How Today’s Riflescopes Work And Are Constructed.
To understand how scopes work, we need to understand a little about optics. Telescopes first appeared in the early 1600’s, more than 250 years after convex magnifying lenses were first used in eyeglasses to help older people read. The first telescopes only had two lenses, one at either end of a simple tube, an objective (front) and ocular (rear). Unfortunately, using two convex lenses resulted in an upside-down image. Substituting a concave lens for the ocular made the image appear right-side up, but reduced magnification. Eventually somebody placed a third convex lens between a convex objective and ocular, finding this not only resulted in an erect image but could produce even more magnification.
Other people thought of putting a telescope on a rifle but needed an aiming point and discovered a reticle could be placed in front or behind the middle “erector” lens. (Many of the first reticles were made of fine hair, the reason they’re still called crosshairs today, despite being made of metal or etched on glass.)
Originally all riflescopes were adjusted by moving their mounts, but eventually the mounts used screws to move the scope back and forth. Windage adjustments were made by turning the screws in and out, but the elevation adjustment often featured a spring on the bottom of the scope, to push it against a screw in the top of the ring.
Internal adjustments first appeared in the late 1800’s, but at first were usually used for elevation changes only, since it was cheaper and easier to put a pair of opposing screws in one mount for windage adjustments. The earliest internal adjustments pushed the reticle back and forth, the most practical method in the longer, thinner scopes then in use. (The length was due to relatively primitive optical glass, incapable of bending light sufficiently to place lenses closer together. Thin tubes were necessary to keep weight at a reasonable limit.)

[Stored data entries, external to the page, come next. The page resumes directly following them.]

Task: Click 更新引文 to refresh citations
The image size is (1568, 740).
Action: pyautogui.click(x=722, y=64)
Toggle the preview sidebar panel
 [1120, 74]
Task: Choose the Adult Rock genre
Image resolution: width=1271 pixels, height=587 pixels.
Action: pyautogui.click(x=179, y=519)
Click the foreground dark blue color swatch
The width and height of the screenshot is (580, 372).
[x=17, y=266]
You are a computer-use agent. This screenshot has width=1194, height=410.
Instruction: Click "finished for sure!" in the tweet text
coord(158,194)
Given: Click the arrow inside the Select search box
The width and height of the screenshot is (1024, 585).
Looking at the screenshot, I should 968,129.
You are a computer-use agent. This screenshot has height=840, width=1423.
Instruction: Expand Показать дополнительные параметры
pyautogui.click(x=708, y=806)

As optics improved, scopes shrank in length and grew in diameter, making it possible to place another tube inside the main tube to hold the erector lens and reticle. The most common arrangement is to attach the ocular end of the erector tube to the outer tube with a gimbal, the same basic pivot system used to hold a globe of the earth. This allows the erector tube to be pushed by screws mounted in the scope’s main tube, just as the entire scope used to be pushed back and forth inside its mounts. The tops of the adjustment turrets are actually the tops of the screws pushing against the erector tube, while a spring (or springs) presses the erector tube against the screws. It’s that simple.
Even the largest riflescopes are relatively small telescopes. Put an erector tube inside the main tube and things get crowded. Consequently the springs pushing the erector tube against the adjustment screws (naturally called “erector springs”) are pretty small.
Most scopes use a single flat spring. Since the adjustment turrets sit on the top and right side of the scope, the spring is placed at the “7:30” position on the lower left side. In some scopes the spring’s held in place by a tiny angle at one end, fitting into a slot in the erector tube. In other scopes a screw holds the spring and some scopes use dual flat springs.
Unfortunately, flat springs can grow weaker with use and in some scopes the spring is not strong enough in the first place. This is why many shooters tap the top of the turrets to “settle” the adjustments. In reality, whacking the scope with the heel of a hand or bumping the recoil pad on the ground often works better, but tapping the turrets apparently seems more technical, even though it doesn’t always work. Another technique is to turn the turret a few clicks past the correct spot, then turn it back again, but with weak springs this still doesn’t work all the time.
When the dial’s turned to the right there shouldn’t be any reason to tap the turret, because the adjustment screw is directly pushing the erector tube. (Or at least it is in American-style scopes. The adjustments in some European scopes have left-hand threads.)
The adjustment screws of this rusty old Weaver are the
same basic adjustment system used in scopes today.
This century-old Lyman scope has adjustments in the mount. The spring
connected to the mount base pushes the scope against the elevation screw.
This is the camming arrangement in an older Weaver 3-9X variable.
In many modern scopes the lens-cam slots are inside the main tube.
In some Burris scopes the interior flat spring is replaced by a coil spring inside a small housing on the side of the main tube. A couple of other companies place erector springs at the eyepiece end of the erector tube. Swarovski’s version has four coil springs in a housing, while the Simmons TrueZero system uses a fitting that’s a spring in itself.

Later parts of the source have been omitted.